We have the following architecture:

x2 logstash
x2 Elasticsearch

Logstash is receiving logs and sending them to Elasticsearch. If i view the logs in Kibana we have a field called "full_log" which is containing all the information that we want to send to a remote destination.

We want to send the field "full_log" via the syslog or TCP output plugins.

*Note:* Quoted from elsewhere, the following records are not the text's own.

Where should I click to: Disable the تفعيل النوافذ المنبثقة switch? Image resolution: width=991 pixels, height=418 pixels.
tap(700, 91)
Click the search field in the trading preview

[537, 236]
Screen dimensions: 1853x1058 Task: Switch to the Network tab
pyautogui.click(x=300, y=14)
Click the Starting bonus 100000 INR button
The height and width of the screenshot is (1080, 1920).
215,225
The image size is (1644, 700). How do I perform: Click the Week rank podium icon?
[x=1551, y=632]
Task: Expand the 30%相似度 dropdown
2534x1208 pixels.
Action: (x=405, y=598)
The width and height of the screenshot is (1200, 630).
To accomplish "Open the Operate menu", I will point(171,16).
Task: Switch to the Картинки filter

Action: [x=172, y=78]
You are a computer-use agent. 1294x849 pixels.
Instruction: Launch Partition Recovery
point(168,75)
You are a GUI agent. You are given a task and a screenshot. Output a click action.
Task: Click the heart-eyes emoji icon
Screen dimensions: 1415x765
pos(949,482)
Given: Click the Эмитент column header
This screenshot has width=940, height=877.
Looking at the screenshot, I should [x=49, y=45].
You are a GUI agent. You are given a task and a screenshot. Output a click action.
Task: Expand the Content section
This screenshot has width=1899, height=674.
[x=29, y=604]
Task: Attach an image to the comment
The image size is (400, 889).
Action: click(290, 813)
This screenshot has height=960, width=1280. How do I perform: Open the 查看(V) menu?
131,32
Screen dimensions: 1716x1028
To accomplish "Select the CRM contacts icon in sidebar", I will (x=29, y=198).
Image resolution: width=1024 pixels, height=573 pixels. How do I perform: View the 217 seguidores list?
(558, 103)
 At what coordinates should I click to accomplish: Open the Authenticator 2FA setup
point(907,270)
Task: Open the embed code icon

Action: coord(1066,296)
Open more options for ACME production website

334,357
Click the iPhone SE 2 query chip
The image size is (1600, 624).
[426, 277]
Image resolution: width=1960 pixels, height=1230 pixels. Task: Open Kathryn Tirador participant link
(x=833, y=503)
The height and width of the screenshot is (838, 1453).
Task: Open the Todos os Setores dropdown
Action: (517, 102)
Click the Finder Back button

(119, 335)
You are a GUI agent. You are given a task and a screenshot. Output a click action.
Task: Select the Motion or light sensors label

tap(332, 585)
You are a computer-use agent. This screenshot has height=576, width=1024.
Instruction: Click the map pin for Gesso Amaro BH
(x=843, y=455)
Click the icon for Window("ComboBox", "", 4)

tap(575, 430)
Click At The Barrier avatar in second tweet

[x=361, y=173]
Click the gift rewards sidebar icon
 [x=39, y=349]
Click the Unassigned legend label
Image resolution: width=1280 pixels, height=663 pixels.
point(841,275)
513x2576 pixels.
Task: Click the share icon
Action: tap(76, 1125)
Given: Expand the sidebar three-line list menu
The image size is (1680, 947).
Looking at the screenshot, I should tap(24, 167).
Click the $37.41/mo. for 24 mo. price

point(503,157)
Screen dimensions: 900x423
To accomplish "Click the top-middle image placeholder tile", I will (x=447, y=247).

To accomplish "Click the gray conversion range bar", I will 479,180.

This is how it looks now and the remote site is not recieving any logs:

else if "wazuh-alerts" in [tags] and "syscheck" in [rule.groups] {
    elasticsearch {
        hosts => ["192.168.1.40:9200", "192.168.1.41:9200"]
        index => "wazuh-alerts-3.x-%{+YYYY.MM-dd}"
        document_type => "wazuh"
        user => logstash
        password => logstash
        ssl => true
        ssl_certificate_verification => true
        cacert => "/etc/logstash/ssl/root-ca.pem"
    }
    syslog {
                    host => "1.1.1.1"
                    port => 514
                    protocol => "tcp"
                    message => "%{full_log}"
           }
    #stdout {}
  }

How do we achieve this?

Badger · June 25, 2019, 2:37pm

Does rule.groups really contains a period in the name or do you mean [rule][groups] ?

system · July 23, 2019, 2:37pm

This topic was automatically closed 28 days after the last reply. New replies are no longer allowed.